Rufino Ferreira Ana S, Arcak Murat
Department of Electrical Engineering & Computer Sciences, University of California, Berkeley, CA.
SIAM J Appl Dyn Syst. 2013;12(4):2012-2031. doi: 10.1137/130910142. Epub 2013 Dec 17.
We analyze spatial patterns on networks of cells where adjacent cells inhibit each other through contact signaling. We represent the network as a graph where each vertex represents the dynamics of identical individual cells and where graph edges represent cell-to-cell signaling. To predict steady-state patterns we find equitable partitions of the graph vertices and assign them into disjoint classes. We then use results from monotone systems theory to prove the existence of patterns that are structured in such a way that all the cells in the same class have the same final fate. To study the stability properties of these patterns, we rely on the graph partition to perform a block decomposition of the system. Then, to guarantee stability, we provide a small-gain type criterion that depends on the input-output properties of each cell in the reduced system. Finally, we discuss pattern formation in stochastic models. With the help of a modal decomposition we show that noise can enhance the parameter region where patterning occurs.
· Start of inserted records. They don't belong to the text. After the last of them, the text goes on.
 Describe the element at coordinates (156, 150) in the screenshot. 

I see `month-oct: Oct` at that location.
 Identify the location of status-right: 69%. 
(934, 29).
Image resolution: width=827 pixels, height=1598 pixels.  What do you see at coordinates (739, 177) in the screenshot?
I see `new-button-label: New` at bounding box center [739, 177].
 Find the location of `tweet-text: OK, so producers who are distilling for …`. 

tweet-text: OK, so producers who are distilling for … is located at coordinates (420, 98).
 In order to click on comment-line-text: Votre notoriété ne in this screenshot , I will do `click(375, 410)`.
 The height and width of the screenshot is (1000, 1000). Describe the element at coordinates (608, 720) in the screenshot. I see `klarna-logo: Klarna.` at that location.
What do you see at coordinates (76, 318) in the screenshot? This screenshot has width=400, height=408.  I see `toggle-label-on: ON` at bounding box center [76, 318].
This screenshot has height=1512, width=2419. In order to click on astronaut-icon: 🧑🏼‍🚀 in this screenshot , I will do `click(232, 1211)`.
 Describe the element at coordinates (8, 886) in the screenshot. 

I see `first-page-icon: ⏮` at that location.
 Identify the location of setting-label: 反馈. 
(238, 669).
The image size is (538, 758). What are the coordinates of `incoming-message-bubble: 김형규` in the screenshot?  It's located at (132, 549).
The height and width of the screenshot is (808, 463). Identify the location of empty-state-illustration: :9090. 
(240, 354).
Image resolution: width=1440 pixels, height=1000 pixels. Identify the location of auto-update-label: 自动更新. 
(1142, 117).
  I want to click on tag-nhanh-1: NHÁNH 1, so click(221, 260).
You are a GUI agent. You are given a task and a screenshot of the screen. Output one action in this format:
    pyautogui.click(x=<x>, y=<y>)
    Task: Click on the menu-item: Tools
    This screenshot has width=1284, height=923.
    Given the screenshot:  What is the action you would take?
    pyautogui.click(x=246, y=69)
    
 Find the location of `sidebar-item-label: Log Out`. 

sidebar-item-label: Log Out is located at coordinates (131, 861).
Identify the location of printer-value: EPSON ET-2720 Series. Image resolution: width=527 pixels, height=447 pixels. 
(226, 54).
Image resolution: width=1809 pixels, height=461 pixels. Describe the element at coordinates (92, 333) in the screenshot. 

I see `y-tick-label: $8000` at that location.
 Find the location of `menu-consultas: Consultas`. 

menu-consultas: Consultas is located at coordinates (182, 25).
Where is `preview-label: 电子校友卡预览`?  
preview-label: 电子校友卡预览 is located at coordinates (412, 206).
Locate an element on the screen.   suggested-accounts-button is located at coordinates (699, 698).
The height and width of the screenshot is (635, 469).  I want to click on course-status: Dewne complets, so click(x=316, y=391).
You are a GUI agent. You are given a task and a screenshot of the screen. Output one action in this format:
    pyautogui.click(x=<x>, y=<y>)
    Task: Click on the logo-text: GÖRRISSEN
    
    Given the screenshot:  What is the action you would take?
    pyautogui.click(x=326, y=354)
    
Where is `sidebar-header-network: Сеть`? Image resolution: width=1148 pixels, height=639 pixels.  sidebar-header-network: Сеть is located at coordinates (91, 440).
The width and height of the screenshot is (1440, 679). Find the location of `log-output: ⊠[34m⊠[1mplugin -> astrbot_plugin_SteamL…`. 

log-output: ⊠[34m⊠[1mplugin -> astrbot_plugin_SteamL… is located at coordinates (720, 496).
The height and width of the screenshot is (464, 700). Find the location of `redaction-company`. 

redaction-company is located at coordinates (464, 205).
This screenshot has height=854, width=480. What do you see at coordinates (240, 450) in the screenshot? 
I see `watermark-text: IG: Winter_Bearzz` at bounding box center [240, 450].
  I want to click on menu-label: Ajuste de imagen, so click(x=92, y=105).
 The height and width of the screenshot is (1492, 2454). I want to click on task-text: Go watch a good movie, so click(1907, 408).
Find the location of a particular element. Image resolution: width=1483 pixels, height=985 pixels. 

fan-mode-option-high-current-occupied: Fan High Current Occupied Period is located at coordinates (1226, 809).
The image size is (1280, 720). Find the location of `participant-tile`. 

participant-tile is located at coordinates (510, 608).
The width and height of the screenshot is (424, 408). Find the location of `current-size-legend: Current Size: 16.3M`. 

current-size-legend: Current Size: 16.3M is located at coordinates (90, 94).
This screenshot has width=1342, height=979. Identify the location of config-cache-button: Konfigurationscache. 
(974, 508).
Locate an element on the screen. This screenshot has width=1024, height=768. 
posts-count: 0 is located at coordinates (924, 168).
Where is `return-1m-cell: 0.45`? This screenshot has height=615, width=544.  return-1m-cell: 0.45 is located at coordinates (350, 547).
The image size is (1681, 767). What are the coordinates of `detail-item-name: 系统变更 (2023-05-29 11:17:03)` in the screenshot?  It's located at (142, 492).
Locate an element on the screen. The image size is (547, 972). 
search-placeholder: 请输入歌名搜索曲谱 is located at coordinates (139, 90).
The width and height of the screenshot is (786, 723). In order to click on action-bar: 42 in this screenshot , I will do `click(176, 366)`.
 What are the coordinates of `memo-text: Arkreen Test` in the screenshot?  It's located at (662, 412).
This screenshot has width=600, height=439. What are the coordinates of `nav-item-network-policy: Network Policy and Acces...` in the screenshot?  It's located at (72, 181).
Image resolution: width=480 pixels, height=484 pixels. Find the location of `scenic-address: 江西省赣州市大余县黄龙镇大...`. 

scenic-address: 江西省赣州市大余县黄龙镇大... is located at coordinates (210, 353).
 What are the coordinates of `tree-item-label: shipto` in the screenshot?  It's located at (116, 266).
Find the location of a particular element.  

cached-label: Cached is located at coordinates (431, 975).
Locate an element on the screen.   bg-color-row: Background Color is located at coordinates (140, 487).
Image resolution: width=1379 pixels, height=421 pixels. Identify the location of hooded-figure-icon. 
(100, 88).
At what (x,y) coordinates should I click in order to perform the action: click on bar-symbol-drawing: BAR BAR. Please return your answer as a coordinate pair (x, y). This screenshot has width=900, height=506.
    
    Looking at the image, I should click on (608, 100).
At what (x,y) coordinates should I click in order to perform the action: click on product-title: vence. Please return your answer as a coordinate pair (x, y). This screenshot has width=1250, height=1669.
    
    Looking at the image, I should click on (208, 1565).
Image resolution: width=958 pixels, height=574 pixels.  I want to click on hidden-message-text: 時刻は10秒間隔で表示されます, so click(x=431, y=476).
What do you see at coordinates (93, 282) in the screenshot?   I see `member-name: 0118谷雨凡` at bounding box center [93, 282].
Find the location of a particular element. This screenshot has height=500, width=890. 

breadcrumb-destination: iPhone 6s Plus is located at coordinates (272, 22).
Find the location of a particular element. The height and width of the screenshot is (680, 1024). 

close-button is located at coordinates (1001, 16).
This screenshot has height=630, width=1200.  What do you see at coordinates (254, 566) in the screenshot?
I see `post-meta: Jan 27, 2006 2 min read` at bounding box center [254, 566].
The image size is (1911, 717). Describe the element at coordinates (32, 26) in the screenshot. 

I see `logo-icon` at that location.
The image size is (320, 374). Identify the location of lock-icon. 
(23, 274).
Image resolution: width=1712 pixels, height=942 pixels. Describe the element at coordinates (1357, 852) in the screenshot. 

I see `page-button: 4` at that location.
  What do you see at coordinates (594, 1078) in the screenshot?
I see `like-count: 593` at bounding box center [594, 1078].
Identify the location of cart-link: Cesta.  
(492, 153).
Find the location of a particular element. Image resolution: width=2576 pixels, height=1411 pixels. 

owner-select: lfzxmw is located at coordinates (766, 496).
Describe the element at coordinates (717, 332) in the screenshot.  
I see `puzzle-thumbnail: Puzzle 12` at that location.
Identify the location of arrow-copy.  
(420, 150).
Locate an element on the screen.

我们分析细胞网络中的空间模式,其中相邻细胞通过接触信号相互抑制。我们将网络表示为一个图,其中每个顶点代表相同个体细胞的动态,图的边代表细胞间信号传导。为了预测稳态模式,我们找到图顶点的公平划分并将它们分配到不相交的类别中。然后,我们使用单调系统理论的结果来证明存在这样一种结构的模式,即同一类中的所有细胞具有相同的最终命运。为了研究这些模式的稳定性特性,我们依靠图划分对系统进行块分解。然后,为了保证稳定性,我们提供了一个小增益类型的准则,该准则取决于简化系统中每个细胞的输入输出特性。最后,我们讨论随机模型中的模式形成。借助模态分解,我们表明噪声可以扩大发生模式形成的参数区域。